Menu callouts matter

Veg-centric dining, meatless Mondays and mindful eating have changed the menu landscape. Even so, “vegan” or “vegetarian” callouts spook many mainstream diners. As with all parts of the menu, authenticity works, according to Vancouver-based Product Specialist Maria Dalziel. 

“Vegetarians and vegans lead the charge with the plant-based segment, but plant-based foods also are a gateway into a healthier lifestyle for other diners,” she said. “They are looking for variety and ways to add more interesting meals to their diet.”

She suggests operators substitute a plant-based protein for tofu. Dishes using alt-proteins will catch on if they are appetizing and approachable.

“The same menu can have Impossible Burgers, plant milks and plant cheeses as well as standard meat options, and they can play off each other,” Dalziel said..

Health and social appeal

Success of plant-based menu items will depend on how they are described and how the waitstaff is trained to talk about them, explains Quebec City Culinary Specialist Paul-André Miron Piché.

“Operators can take risks and place one or two plant-based items on the menu … give people a taste and see their reactions,” he said. “Make it Instagrammable and cute so it looks appealing to the younger generation.”

Giving diners a choice is key, Dalziel points out. “We encourage operators to list their main dish and have all of the proteins and alternatives listed as add-ons. It’s not a matter of choosing a vegan dish or a meat-centric dish, it gives customers the option of choosing plant-based, and à la carte menus encourage higher total spending.”

When consumers feel good about choosing plant-based foods, restaurants can double down on their messaging about using environmentally friendly disposables or takeout packaging. The combination of plant-based food and thoughtful packaging enhances the whole operation.

Many of the restaurant industry’s top trends are directly or indirectly related to sustainability and plant-based products. Dalziel and Miron Piché agree that pairing the messaging is an opportunity.

“Plant-based foods and packaging sustainability go well together, and it shows character when a business offers both,” Miron Piché said.

Watch for limitations

Between veg-centric dining and plant-based possibilities, the audience is vast, but not unlimited. Despite all the trend predictions, Dalziel warns that some people could be turned away because plant-based foods are processed and often not low-calorie options.

“People can be pretty divisive even when you’re talking about beef – some people want only grass-fed, others want grain-fed,” she explained. “There are people who won’t mind lab-created or processed plant-based foods, but others will prefer natural plant-based vegetables or salads.”

There’s no need to get stuck on plant-based burgers, chicken or seafood. Think beyond the centre of the plate. Illinois-based Culinary Specialist Bill Barker points to a croissant made with Zero Egg that’s the best he’s ever tasted. There also are plant-based milks that can be used in sauces or dressings.

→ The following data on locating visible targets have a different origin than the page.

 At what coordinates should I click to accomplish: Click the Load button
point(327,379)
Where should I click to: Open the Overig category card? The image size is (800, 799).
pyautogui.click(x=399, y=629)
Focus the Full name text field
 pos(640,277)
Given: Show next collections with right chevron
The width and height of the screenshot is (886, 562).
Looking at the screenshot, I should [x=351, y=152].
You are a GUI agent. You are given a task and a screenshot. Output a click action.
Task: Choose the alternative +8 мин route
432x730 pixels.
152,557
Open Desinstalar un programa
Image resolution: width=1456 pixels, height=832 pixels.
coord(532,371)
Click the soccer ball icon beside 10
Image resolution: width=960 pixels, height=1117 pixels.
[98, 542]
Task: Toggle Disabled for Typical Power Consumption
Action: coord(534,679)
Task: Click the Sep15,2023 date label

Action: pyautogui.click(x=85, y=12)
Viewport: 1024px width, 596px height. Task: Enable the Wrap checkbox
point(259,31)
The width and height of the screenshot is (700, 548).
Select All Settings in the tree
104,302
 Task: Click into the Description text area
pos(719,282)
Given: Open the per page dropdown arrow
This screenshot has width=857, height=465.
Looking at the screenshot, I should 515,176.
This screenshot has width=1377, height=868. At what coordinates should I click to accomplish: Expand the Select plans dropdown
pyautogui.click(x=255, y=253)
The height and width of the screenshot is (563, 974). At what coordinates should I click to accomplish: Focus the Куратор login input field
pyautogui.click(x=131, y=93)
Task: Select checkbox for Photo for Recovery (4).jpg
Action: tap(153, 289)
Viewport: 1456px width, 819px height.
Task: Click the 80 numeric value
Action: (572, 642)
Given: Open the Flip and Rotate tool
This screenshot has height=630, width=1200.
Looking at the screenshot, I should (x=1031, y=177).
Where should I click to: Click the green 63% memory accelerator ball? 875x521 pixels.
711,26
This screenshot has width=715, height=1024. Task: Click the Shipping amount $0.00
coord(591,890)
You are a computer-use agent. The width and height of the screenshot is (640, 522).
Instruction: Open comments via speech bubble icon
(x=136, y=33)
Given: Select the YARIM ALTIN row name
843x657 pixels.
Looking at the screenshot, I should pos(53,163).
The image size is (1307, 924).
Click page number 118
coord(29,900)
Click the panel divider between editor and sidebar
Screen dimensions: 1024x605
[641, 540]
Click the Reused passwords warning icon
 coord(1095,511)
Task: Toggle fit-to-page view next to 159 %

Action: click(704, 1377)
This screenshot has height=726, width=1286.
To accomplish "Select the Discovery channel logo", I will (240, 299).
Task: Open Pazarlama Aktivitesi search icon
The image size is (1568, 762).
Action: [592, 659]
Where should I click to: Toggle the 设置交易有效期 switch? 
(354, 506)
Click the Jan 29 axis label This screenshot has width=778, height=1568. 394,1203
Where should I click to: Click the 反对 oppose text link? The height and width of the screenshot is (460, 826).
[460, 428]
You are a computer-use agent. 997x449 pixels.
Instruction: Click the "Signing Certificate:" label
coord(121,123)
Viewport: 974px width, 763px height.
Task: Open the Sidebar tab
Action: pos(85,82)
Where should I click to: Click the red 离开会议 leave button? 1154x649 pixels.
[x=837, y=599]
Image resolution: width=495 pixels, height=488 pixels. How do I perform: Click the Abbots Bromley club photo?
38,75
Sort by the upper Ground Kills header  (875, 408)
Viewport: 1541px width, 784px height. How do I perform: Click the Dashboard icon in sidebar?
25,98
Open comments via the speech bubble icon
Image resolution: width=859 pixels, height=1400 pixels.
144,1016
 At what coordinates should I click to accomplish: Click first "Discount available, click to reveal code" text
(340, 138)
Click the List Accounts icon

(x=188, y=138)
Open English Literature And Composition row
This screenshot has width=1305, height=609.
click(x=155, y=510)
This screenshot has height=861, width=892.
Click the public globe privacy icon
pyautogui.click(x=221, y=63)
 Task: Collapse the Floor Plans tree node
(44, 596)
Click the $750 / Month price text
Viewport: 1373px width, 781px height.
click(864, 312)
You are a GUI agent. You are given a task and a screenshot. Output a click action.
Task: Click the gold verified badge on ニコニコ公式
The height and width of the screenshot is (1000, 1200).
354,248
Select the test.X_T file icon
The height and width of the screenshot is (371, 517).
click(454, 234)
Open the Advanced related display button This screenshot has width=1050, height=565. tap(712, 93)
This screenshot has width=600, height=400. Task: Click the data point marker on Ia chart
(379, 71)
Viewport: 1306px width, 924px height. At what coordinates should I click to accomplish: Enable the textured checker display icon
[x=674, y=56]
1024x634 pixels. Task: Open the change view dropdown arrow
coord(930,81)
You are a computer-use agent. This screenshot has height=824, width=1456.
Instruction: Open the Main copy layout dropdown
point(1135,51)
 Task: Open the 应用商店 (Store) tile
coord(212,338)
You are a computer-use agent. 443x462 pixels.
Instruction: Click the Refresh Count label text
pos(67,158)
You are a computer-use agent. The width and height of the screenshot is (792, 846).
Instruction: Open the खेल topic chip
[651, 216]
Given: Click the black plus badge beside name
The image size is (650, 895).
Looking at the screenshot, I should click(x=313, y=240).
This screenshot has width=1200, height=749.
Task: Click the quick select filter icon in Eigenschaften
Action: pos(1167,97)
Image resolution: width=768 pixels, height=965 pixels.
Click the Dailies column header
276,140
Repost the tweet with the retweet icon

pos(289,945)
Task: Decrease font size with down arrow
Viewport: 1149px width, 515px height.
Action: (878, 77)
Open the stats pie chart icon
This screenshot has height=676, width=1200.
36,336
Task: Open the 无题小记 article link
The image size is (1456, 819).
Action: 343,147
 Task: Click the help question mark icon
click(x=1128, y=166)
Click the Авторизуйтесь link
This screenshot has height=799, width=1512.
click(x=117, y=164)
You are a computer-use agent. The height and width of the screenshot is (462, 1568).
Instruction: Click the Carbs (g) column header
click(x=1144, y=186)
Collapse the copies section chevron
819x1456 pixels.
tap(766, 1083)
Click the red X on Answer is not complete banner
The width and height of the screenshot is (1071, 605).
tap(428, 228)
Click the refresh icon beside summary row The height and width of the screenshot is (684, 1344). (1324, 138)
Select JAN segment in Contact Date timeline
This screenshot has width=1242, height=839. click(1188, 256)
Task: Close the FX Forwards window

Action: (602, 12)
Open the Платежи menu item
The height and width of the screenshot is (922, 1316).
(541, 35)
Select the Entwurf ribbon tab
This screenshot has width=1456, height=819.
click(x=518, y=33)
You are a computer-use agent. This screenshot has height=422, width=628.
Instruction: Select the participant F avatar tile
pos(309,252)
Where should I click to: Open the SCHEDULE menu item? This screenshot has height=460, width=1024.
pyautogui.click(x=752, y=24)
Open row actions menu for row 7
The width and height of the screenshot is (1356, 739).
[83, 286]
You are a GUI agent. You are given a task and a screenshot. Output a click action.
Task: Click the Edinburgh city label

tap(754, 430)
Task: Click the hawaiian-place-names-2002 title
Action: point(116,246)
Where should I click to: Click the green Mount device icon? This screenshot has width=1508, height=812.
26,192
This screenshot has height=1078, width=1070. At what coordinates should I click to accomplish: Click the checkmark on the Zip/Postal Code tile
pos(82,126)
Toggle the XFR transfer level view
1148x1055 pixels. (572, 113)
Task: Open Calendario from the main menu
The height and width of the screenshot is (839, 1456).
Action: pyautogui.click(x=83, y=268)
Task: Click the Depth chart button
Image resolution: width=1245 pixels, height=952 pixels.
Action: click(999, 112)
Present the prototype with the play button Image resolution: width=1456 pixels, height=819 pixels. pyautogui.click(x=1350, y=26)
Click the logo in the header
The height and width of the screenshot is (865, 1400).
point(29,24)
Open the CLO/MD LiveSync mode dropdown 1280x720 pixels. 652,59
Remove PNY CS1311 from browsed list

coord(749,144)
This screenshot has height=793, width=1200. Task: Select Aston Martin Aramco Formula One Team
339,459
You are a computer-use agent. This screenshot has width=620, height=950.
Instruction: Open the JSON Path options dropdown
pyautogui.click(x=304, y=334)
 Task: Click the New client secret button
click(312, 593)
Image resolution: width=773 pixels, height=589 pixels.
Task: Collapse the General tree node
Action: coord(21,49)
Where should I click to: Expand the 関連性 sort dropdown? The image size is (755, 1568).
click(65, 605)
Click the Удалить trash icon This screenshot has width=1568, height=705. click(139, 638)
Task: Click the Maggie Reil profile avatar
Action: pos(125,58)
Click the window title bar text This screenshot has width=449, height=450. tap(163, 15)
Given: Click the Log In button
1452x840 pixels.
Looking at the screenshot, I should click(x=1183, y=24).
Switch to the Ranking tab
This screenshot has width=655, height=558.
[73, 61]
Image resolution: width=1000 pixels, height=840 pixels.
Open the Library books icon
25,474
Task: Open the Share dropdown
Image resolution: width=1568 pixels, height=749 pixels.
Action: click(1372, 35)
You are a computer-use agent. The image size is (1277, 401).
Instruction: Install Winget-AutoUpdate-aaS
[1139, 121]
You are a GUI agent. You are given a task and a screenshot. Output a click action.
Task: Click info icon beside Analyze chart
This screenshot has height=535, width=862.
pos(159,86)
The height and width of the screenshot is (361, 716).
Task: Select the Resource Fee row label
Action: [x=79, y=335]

Other suggestions: avoid price callouts or brand names. 

“People don’t like the idea of paying restaurant prices for vegetables,” Texas Culinary Specialist Matt Dummar said. “So make it special – thoughtfully prepared and presented, with flavours people can’t prepare at home”. 

And, unless your customers expect a brand name,  just refer to plant-based instead of “Beyond” or “Impossible,” Dummar notes. “As new products come on line, you might find one you like better and you won’t have an easy way to change.”